Desta forma, a primeira-ministra Theresa May será forçada a pedir uma nova extensão no prazo à União Europeia. No entanto, nada obriga o bloco a concordar com essa decisão. Caso seus representantes não estejam de acordo, é mantido o prazo.
A única forma de conseguir uma nova extensão seria apresentar uma nova proposta que a União Europeia aceite.
A própria premiê defendeu um adiamento na terça-feira. A saída “sem acordo à meia-noite de 12 de abril é agora um cenário bem provável. Não é o desfecho que quero. No entanto, é um desfecho para o qual me certifiquei de que a UE está pronta.”
Mas o presidente da Comissão Europeia, Jean-Claude Juncker, disse que os britânicos não terão novas datas, a menos que o Parlamento em Londres ratifique o acordo de saída até o limite máximo de 12 de abril.
“O décimo segundo dia de abril é o prazo final para a aprovação do Acordo de Retirada pela Câmara dos Comuns”, disse Juncker ao Parlamento Europeu. “Se isso não for feito até lá, então nenhum breve adiamento será possível.”
Já se o acordo que May fechou com a UE em novembro de 2018 – e que já foi rejeitado três vezes – for aprovado em uma quarta votação, ainda não marcada, o Brexit acontece em 22 de maio.
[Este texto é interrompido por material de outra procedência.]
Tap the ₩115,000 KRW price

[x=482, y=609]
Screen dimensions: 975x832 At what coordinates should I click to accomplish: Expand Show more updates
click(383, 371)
Também nesta quarta-feira, o governo tentou aprovar uma emenda que garantiria à May o poder de negociar uma extensão sem precisar da autorização prévia do Parlamento. Foram 400 votos contra e 220 a favor.
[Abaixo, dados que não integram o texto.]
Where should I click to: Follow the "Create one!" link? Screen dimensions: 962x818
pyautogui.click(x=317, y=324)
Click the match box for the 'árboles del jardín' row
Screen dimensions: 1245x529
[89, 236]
A diferença de 180 votos representou a segunda maior derrota que um governo sofreu em uma votação na história moderna, perdendo apenas para a primeira derrota do acordo de May, em 15 de janeiro – naquele dia o placar foi de 432 a 202, uma diferença de 202 votos.
Outra emenda a sofrer uma significativa derrota foi proposta pela parlamentar Anne Main, do Partido Conservador, que estabelecia o dia 22 de maio como limite para qualquer proposta de extensão. Foram 488 votos contra e 123 a favor.
Sem acordo
Esta não foi a primeira vez que o Parlamento votou contra um Brexit sem acordo. Em 13 de março, quando o prazo para a saída ainda era 29 de março – antes de a UE conceder um adiamento – os parlamentares aprovaram, por 312 a 308 votos, uma emenda da parlamentar Caroline Spelman, que rejeitava a possibilidade de um Brexit sem acordo “a qualquer momento e sob qualquer circunstância”.